Saved entries:
########
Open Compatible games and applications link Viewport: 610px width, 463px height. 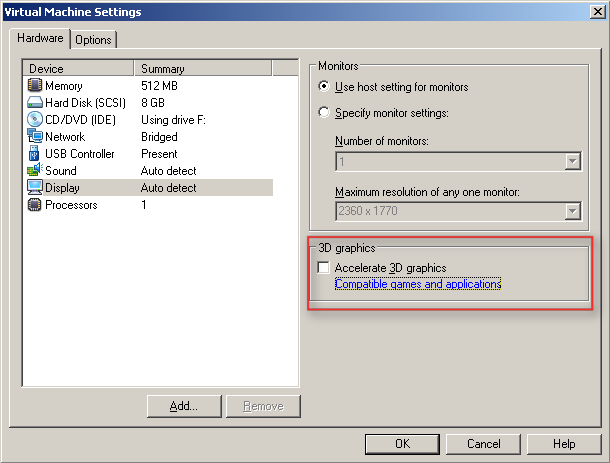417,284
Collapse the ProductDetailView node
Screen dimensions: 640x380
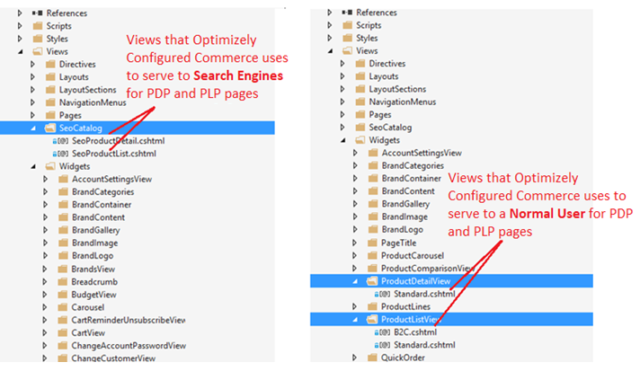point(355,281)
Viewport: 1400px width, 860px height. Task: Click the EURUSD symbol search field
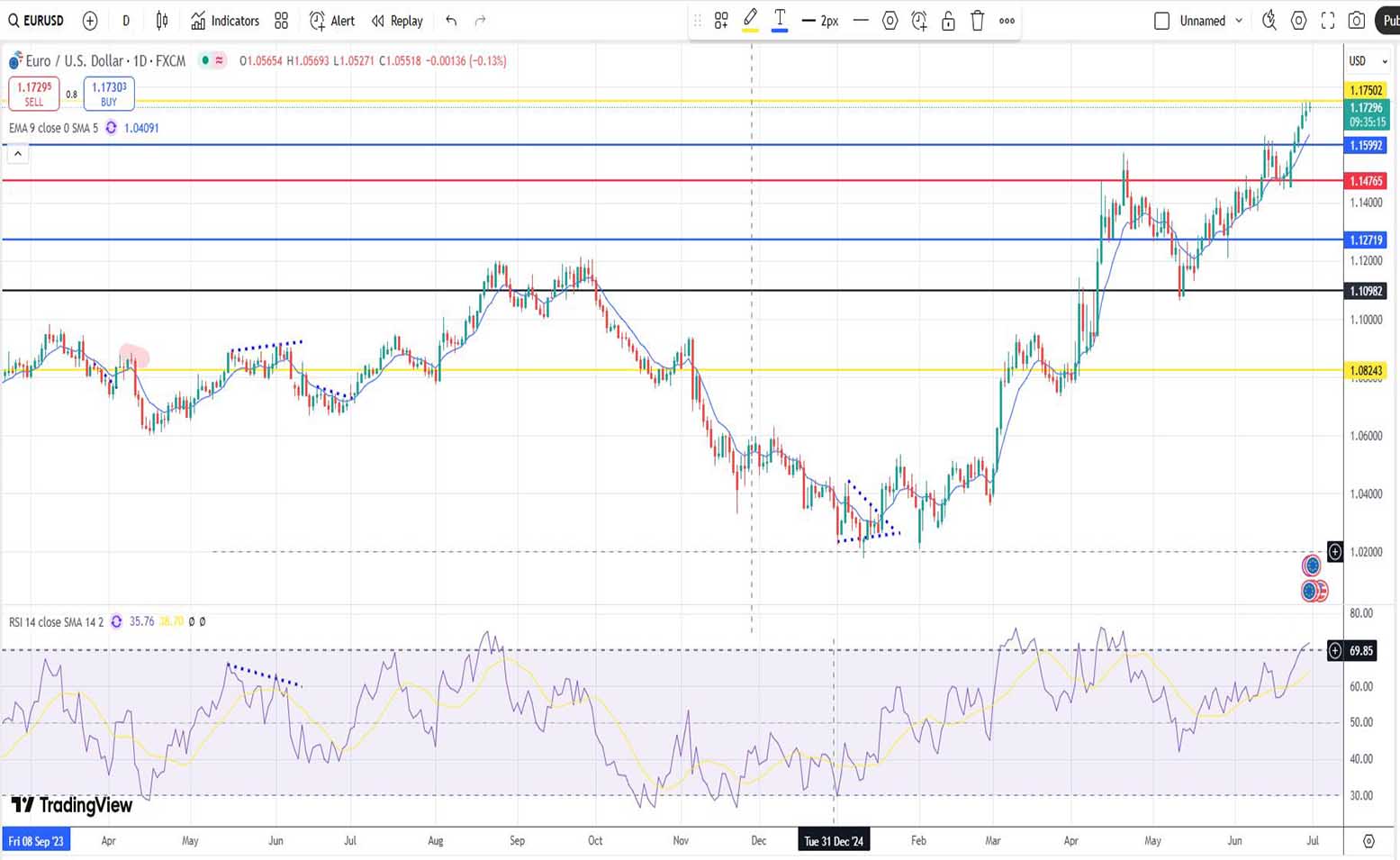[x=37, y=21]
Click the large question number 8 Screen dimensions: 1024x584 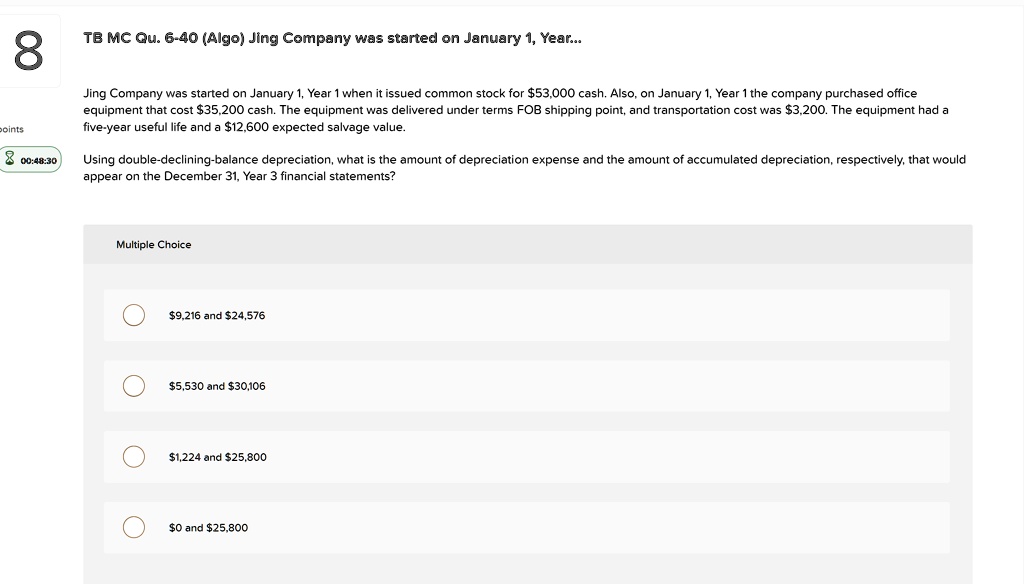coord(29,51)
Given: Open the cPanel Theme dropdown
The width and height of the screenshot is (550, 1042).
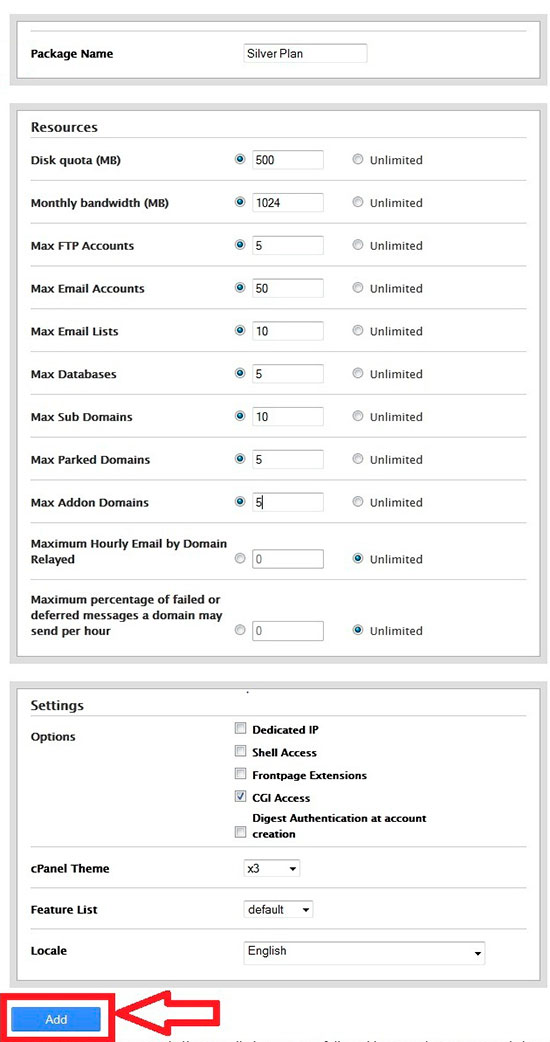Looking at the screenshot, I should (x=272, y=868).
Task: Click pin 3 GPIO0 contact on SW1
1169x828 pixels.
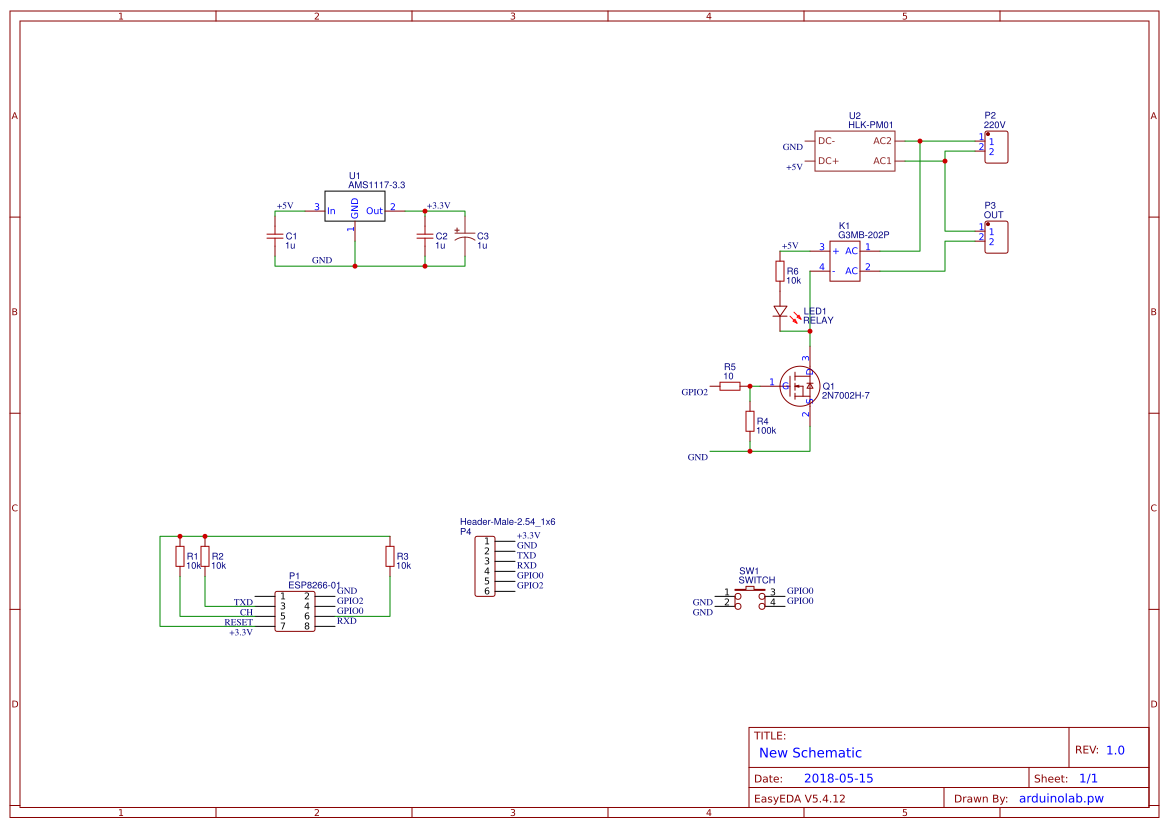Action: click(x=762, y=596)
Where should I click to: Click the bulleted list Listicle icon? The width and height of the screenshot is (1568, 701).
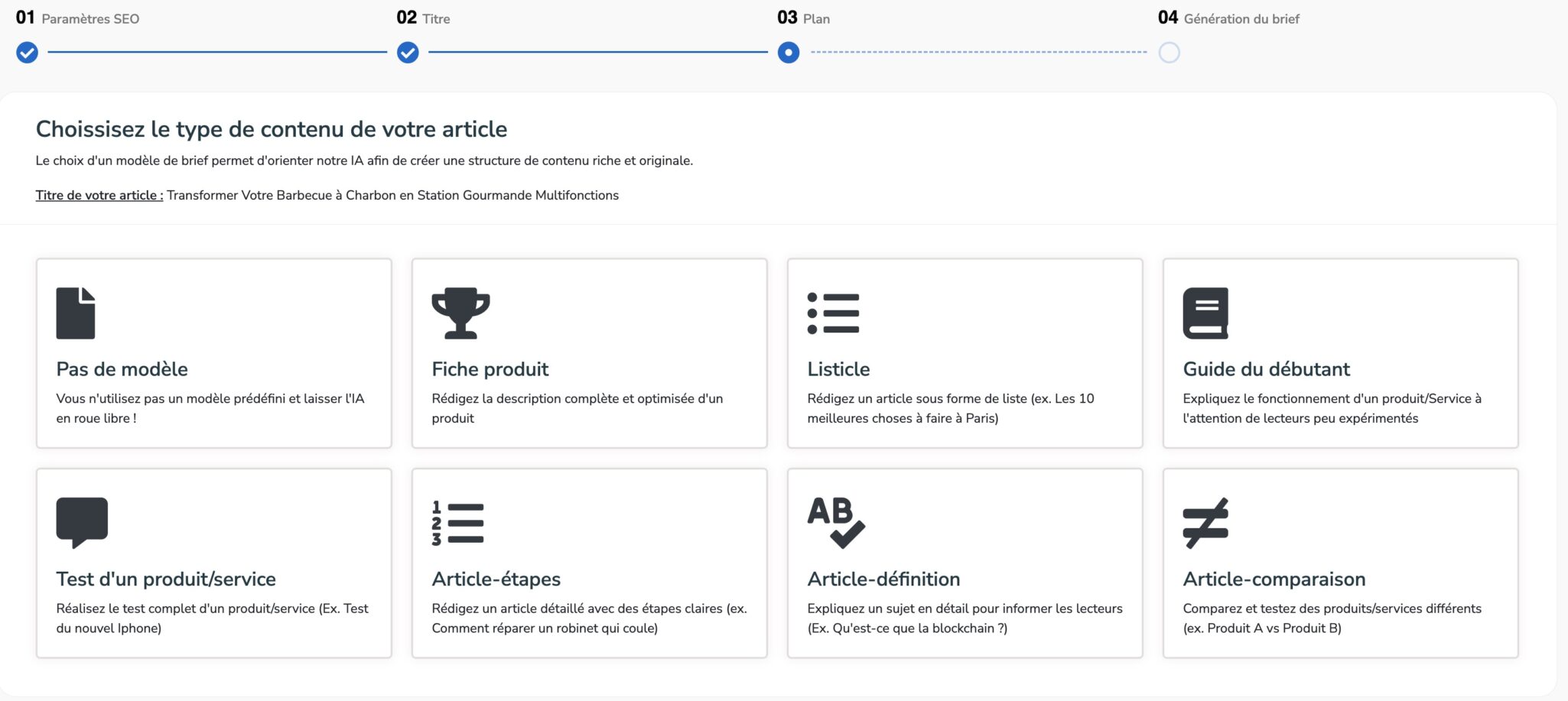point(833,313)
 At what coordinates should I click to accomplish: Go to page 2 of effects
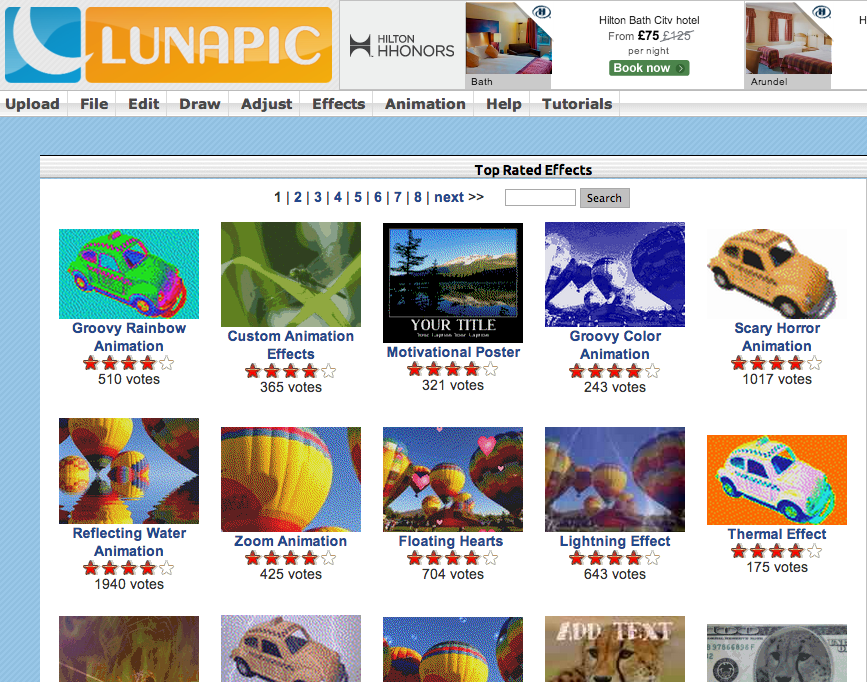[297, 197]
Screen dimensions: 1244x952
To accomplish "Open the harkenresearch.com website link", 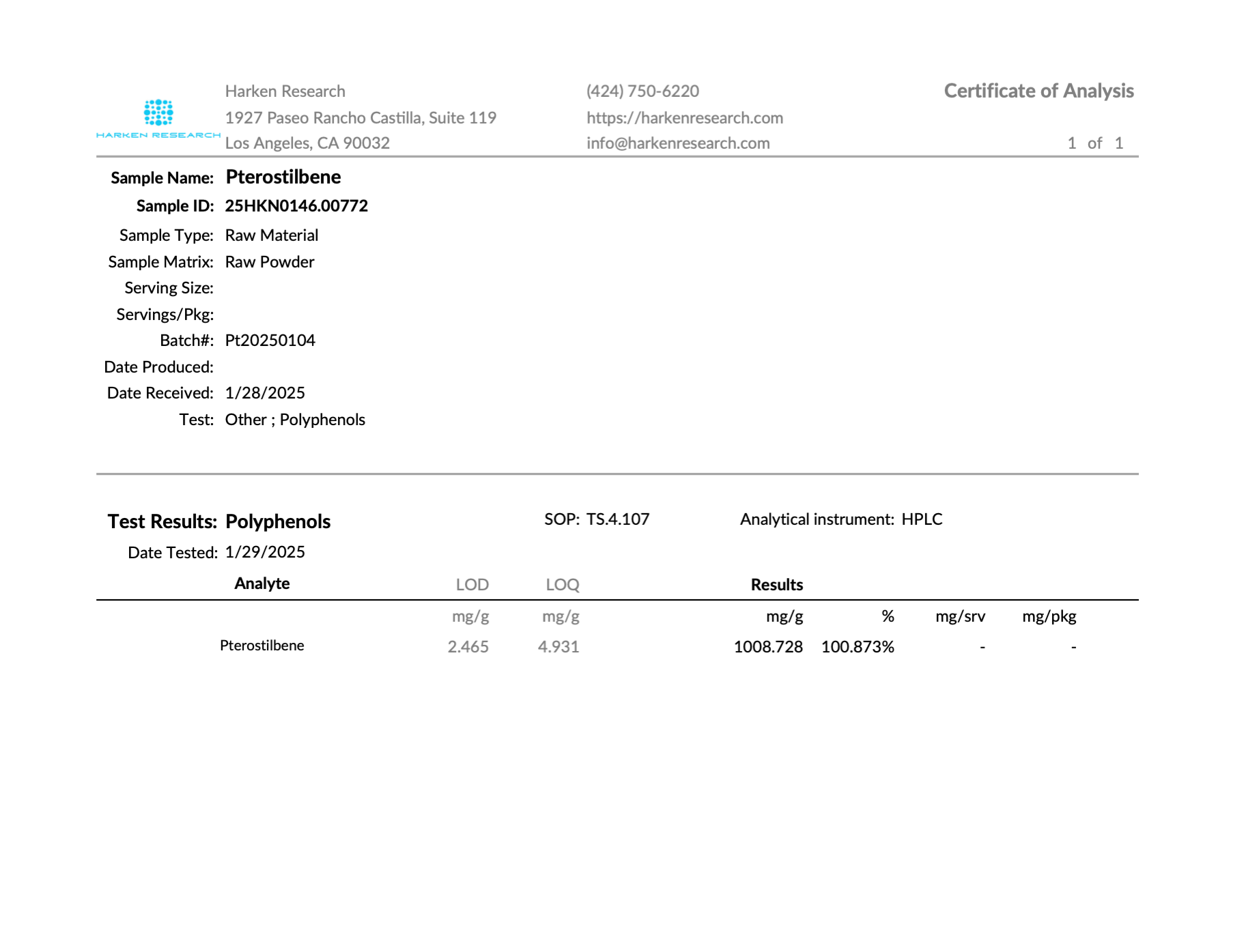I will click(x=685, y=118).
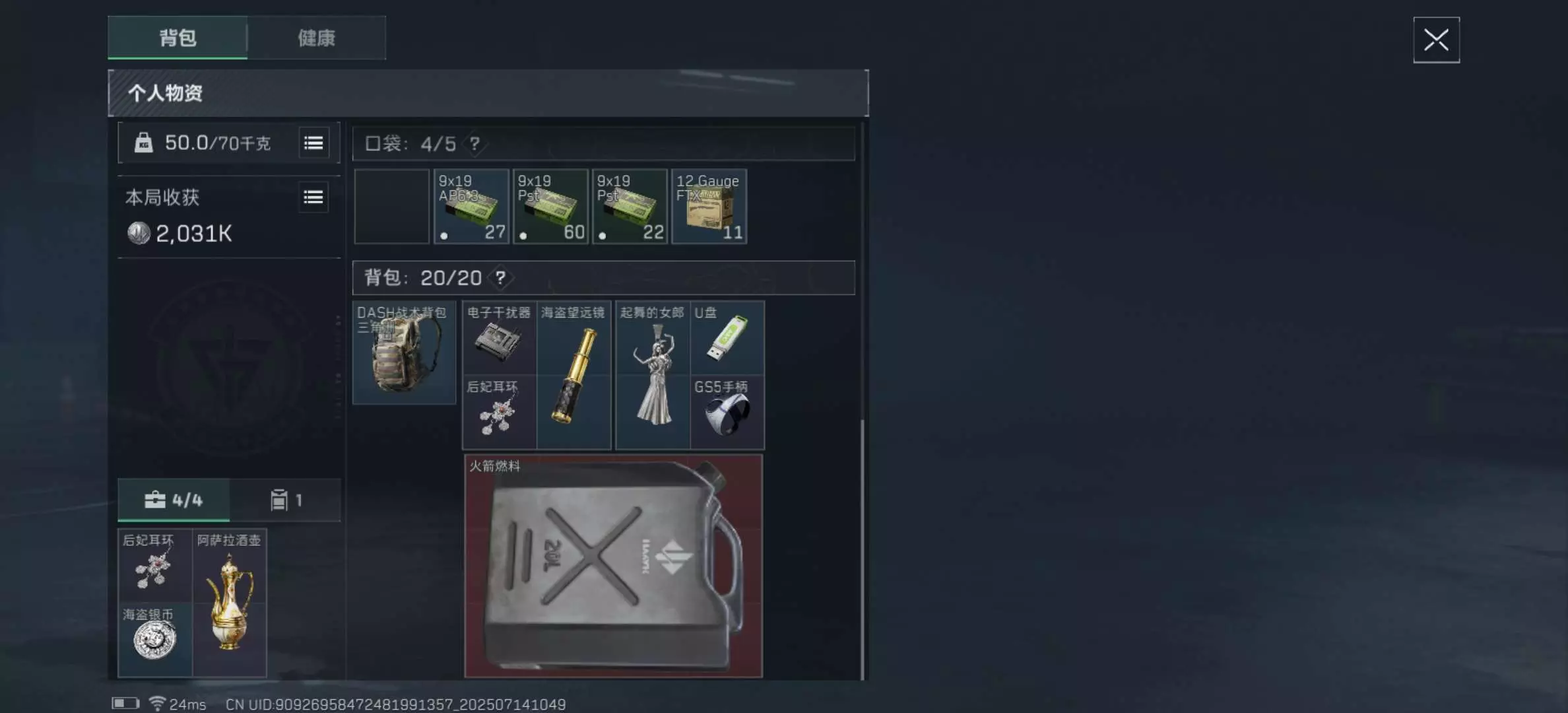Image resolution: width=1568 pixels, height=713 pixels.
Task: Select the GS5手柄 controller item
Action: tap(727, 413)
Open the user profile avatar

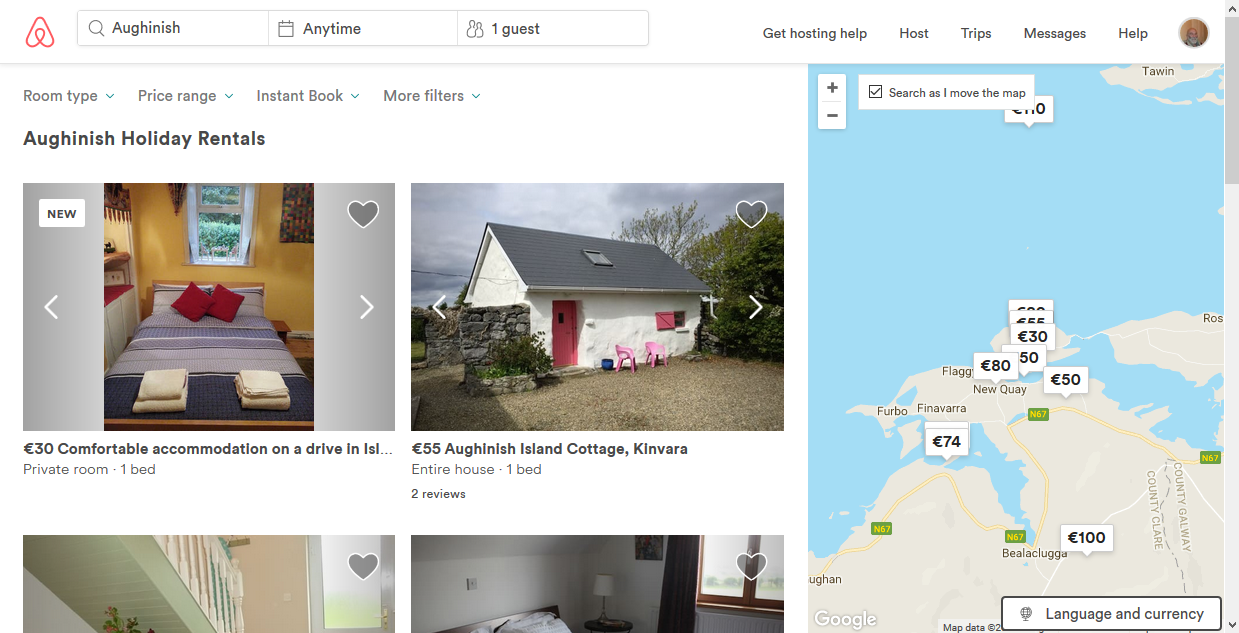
########
__Your goal__
Output only the lines above from the one containing "1169x828 pixels." to the one containing "Screen dimensions: 1244x952", both included, exactly as written and with no pictures.

__Response to this exercise__
1169x828 pixels.
Action: click(x=762, y=596)
Where should I click to: Click the bulleted list Listicle icon? The width and height of the screenshot is (1568, 701).
point(833,313)
 At what coordinates should I click to accomplish: Go to page 2 of effects
[297, 197]
Screen dimensions: 1244x952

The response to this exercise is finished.